The third-best performing fund was Schroders’ Global Recovery fund, managed by Andrew Lyddon, Kevin Murphy and Nick Kirrage, aimed at out-of-favour stocks. Its top overweight holdings include HSBC and miner Anglo American, both of which rose strongly on news of Trump’s win.
Dimensional’s fund came in fourth, while Invesco’s fund was the fifth-best performer on the day. Nick Mustoe, chief investment officer at Invesco, said the fund had benefited from an exposure to more cyclical parts of the market, such as banks, which it has felt are undervalued.
Mustoe said: “As long-term investors, we have been patient and since July that patience has been rewarded. The significant change in sector leadership in favour of the cyclical areas of the market seen since July has been given a further shot in the arm since Donald Trump’s recent election victory. In our view, the US election outcome will likely lead to move towards more pro-growth fiscal policy, which could improve the outlook for many of the companies we own.”
A Schroders spokeswoman said: “If value is due to perform in a Trump presidency, as many strategists are currently speculating, you would expect our funds to continue to benefit and be towards the top of the performance tables.”
Dimensional declined to comment.
At the other end of the chart, funds investing in “safer” stocks such as utilities and consumer staples suffered. Fidelity’s Global Consumer Industries fund, Standard Life Investments’ Global Smaller Companies fund, and a global listed infrastructure fund from First State Investments, were all hit.
Fidelity’s fund, managed by Aneta Wynimko, is a £495 million specialist fund that invests in companies “involved in the manufacture and distribution of goods to consumers”. Top holdings include Amazon, Colgate-Palmolive and cigarette maker Philip Morris International.
It suffered amid consumer stocks more broadly. Overall, the MSCI World was almost exactly flat in sterling terms from November 9 to 10, and so too was the Consumer Discretionary category, covering companies focused on producing goods for discretionary spending. But the more defensive Consumer Staples category was hard hit, with a 3% fall, one of the worst-performing sectors on the day.
The Fidelity fund’s 2.7% fall over the 24-hour period came despite a good long-term record. It is 66th of 238 funds in the sector over three years.
A spokesman said: “Our investment approach is not influenced by daily market fluctuations and we don’t get distracted by short-term noise. While short-term volatility is a natural part of investing, this fund has a focus on long-term capital growth.”
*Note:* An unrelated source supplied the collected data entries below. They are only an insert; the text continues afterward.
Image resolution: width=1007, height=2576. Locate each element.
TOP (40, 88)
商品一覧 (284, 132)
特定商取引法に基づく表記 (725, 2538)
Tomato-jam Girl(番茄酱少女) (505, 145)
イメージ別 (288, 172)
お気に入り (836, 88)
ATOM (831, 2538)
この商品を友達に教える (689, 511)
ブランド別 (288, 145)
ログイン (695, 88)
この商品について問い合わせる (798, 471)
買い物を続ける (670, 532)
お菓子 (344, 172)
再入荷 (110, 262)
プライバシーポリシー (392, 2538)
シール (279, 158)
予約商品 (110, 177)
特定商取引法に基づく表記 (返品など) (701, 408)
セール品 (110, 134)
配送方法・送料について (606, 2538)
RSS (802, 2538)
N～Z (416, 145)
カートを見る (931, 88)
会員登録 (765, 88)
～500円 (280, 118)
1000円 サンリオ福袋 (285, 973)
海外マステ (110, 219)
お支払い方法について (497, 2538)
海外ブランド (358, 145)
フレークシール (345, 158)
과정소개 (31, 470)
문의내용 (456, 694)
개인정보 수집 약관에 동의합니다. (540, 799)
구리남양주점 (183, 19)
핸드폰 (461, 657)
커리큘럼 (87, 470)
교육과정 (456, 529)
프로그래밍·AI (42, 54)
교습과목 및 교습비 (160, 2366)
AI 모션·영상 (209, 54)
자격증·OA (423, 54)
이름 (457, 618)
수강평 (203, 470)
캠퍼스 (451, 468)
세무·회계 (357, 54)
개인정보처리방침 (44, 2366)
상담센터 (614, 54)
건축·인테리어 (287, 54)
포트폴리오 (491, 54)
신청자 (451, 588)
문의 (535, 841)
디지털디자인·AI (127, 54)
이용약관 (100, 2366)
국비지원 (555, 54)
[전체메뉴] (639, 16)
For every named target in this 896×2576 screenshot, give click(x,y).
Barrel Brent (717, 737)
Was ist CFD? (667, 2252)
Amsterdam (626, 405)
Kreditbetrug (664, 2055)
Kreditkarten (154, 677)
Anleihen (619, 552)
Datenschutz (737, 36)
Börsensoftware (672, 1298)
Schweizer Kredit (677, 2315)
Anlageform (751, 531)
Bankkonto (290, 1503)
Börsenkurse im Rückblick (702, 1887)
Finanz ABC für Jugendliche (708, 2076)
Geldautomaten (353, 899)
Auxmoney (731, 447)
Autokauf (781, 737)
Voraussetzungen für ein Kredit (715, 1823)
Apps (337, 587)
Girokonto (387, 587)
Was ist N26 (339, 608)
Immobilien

A passive fund from Virgin Money, the Virgin Global Share fund, was the second-worst performer. A spokesman for Virgin said the drop in the fund’s price between November 9 and 10 was in part due to a price-timing issue, and in part because it will have a lower exposure to the US stock market than many peers.
Standard Life’s Smaller Companies fund, managed by Harry Nimmo and Alan Rowsell, has a 21% weighting in consumer discretionary stocks and 10% in consumer staples. Its weighting in financials, at 9.2%, is comparatively small. It was the third-worst performer in the sector on the day.
The fourth-worst performer was First State’s listed infrastructure fund. While Trump has promised a boost for US infrastructure spending, the fund also has a large position in utility stocks – which were among the worst performers on November 9-10. A spokeswoman said: “It is more important to focus on the long-term investment horizon rather than on a single day’s performance.”
Standard Life Investments did not respond to request for comment in time for publication.